Worried about attracting millennial clients? Forget them. Thinking about Generation X? Hold your horses, according to Melody Juge, a retirement planner who says that most Americans under the age of 50 have no need of financial advice.

Of course, Juge, president of Flat Rock, N.C.-based Life Income Wealth Management and advisor at hybrid RIA CoreCap Advisors, has never had any qualms about going against the grain during her 34 years of industry experience.

“If someone calls me for advice, that’s what I tell them,” Juge says. “Everyone I work with is over 50. My industry wants me to say that everybody needs an advisor, but I don’t think they do.”

By trying to push services on Generation Xers and millennials that they might not need, advisors risk causing more harm to the financial services industry’s image, Juge says.

“The industry is at a point where nobody trusts it anymore,” Juge says. “It’s all about numbers and assets under management, but we often forget that there are lives on the other side of those dollars.

Young people shouldn’t be burdened with the cares of financial planning, Juge says, unless they’ve accumulated a certain amount of wealth.

“Why do you want to have a 20- or 30-something man or woman who is full of life, creativity and forward thinking to be focused on the end of their lives?” Juge asks. “In most cases, savings should be automated and out of mind.”

Encouraging millennials and their counterparts to find advisors may harm their ability to save.

“Advisors aren’t free,” Juge says. “When people are in their 20s and 30s and just starting to earn money, why would we want them to spend one to two percent paying for an advisor when they should be accumulating?”

Instead, Juge says that young people should be encouraged to take a do-it-yourself approach: contributing enough to a 401(k) to ensure an employer match and placing the rest of their savings into a Roth IRA using an actively managed, no-load mutual fund as its core holding.

“I think index funds are broken,” Juge says. “When the market goes down, they’re more seriously impacted, there’s no downside protection. A well-managed mutual fund where the expense ratio is less than 1% seems like a better solution. There’s always an investment du jour, but if the index funds were so wonderful and absolutely perfect, every single person would be invested in them and there wouldn’t be anything else left."

Juge believes in a three-tiered retirement planning approach. At the age of 55, clients enter the preservation phase of their careers, where they should find advisors who actively manage portfolios and plan for the distribution phase after retirement.
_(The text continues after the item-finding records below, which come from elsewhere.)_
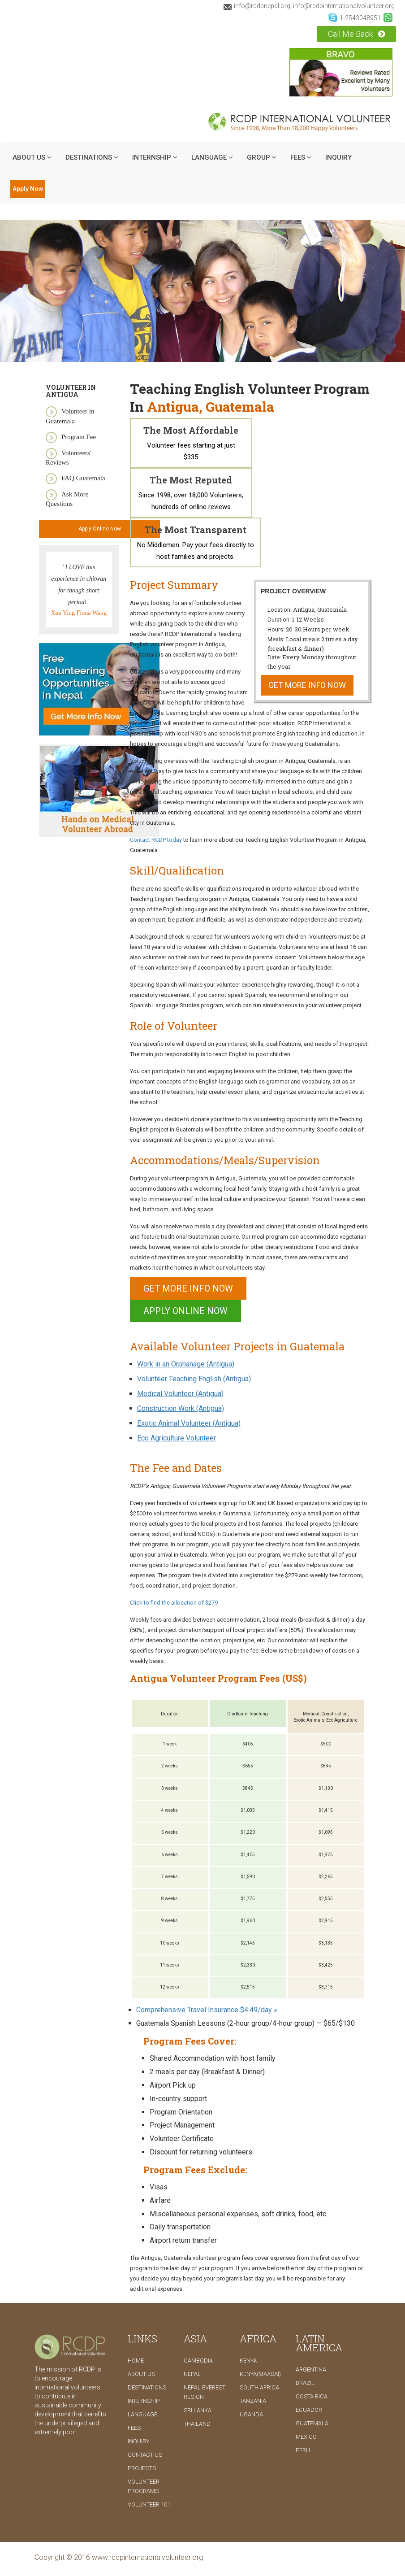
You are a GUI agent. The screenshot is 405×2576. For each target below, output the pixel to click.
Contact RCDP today (156, 839)
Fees (300, 157)
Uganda (251, 2414)
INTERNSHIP (154, 157)
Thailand (197, 2423)
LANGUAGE (212, 157)
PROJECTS (142, 2468)
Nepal (192, 2374)
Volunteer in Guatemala (70, 416)
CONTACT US (145, 2454)
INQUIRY (338, 157)
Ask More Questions (67, 499)
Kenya (248, 2360)
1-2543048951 (354, 17)
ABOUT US (32, 157)
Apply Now (28, 188)
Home (136, 2360)
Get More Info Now (307, 685)
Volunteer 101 (149, 2504)
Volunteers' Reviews (68, 457)
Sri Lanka (197, 2410)
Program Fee (78, 436)
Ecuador (309, 2409)
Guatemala (312, 2423)
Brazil (305, 2383)
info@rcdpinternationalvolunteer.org (344, 5)
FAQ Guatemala (83, 478)
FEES (134, 2427)
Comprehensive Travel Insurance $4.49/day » (206, 2010)
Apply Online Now (99, 529)
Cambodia (198, 2360)
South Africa (259, 2387)
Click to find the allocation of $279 (174, 1602)
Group (261, 157)
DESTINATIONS (91, 157)
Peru (303, 2450)
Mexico (306, 2436)
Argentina (311, 2369)
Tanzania (253, 2401)
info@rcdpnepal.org (257, 6)
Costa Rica (311, 2396)
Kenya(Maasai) (260, 2374)
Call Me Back (356, 34)
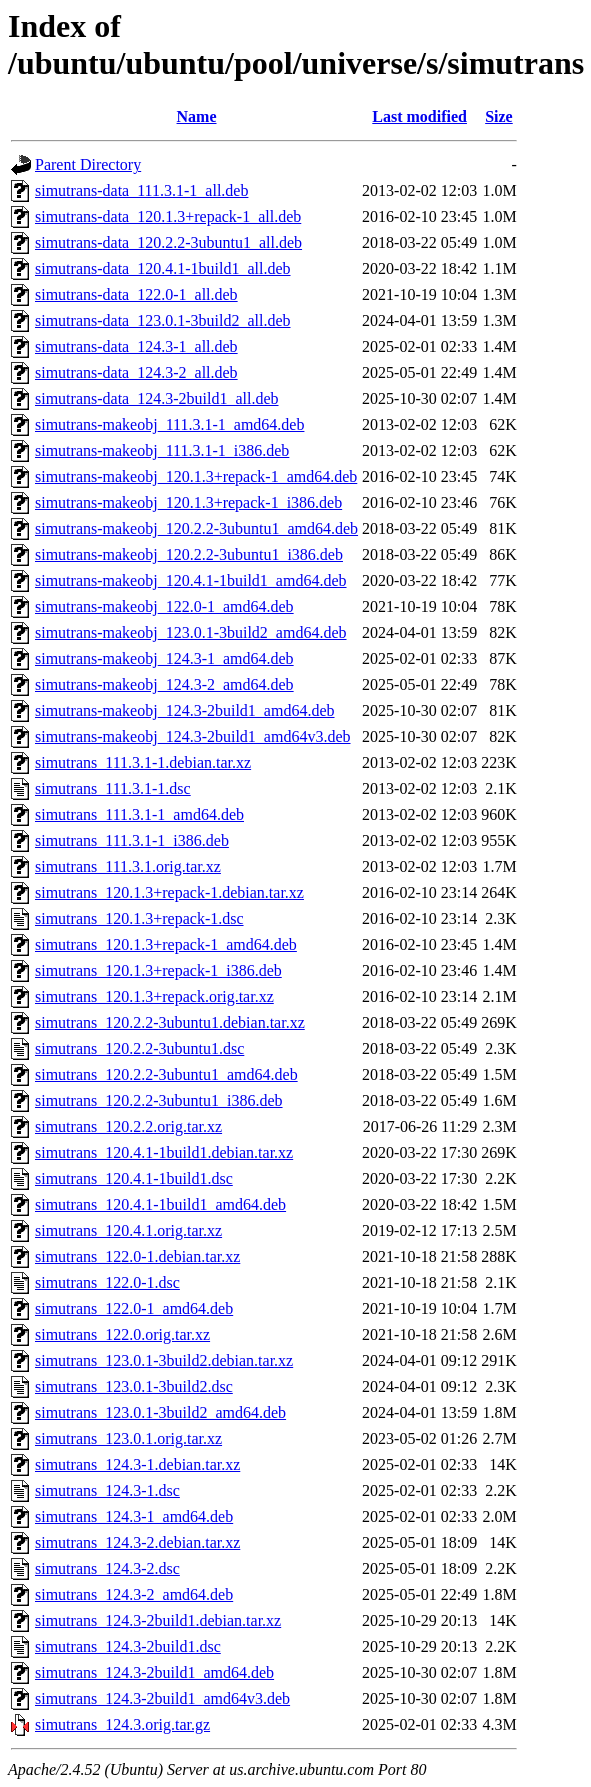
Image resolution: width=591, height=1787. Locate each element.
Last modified (419, 116)
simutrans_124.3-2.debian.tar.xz (137, 1542)
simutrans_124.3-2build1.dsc (128, 1646)
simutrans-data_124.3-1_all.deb (136, 346)
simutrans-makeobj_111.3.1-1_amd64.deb (169, 424)
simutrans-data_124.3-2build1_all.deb (157, 398)
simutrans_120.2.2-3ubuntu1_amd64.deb (166, 1074)
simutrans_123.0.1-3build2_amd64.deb (160, 1412)
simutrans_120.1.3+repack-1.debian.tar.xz (169, 892)
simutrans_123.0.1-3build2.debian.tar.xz (164, 1360)
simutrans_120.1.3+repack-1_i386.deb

Until then, people should focus on accumulation, which takes time and effort.

“This is an economic planet,” Juge says. “There is power in time and compound interest."

During that accumulation phase, millennials and their Generation X counterparts won’t have enough investable assets to need financial advice.

“Everything they need is already online,” Juge says. “They don’t need to pay fees or commissions for a lecture on how things work. Roth IRA rules are online. They can access the investments online. If they want to have $1 million or more for retirement, all they need to do is put $150 a month in a mutual fund account and let it grow.”

However, depending on their career and their success level, financial advice might be appropriate for some younger Americans.

“Sure, at some point when they have amassed hundreds of thousands of dollars, young people might want to find an advisor,” Juge says. “For most young people, though, that money gets spent. They need a house. A new car. They get married. They have a family. They’re not holding onto enough non-retirement assets to justify the cost of advice.”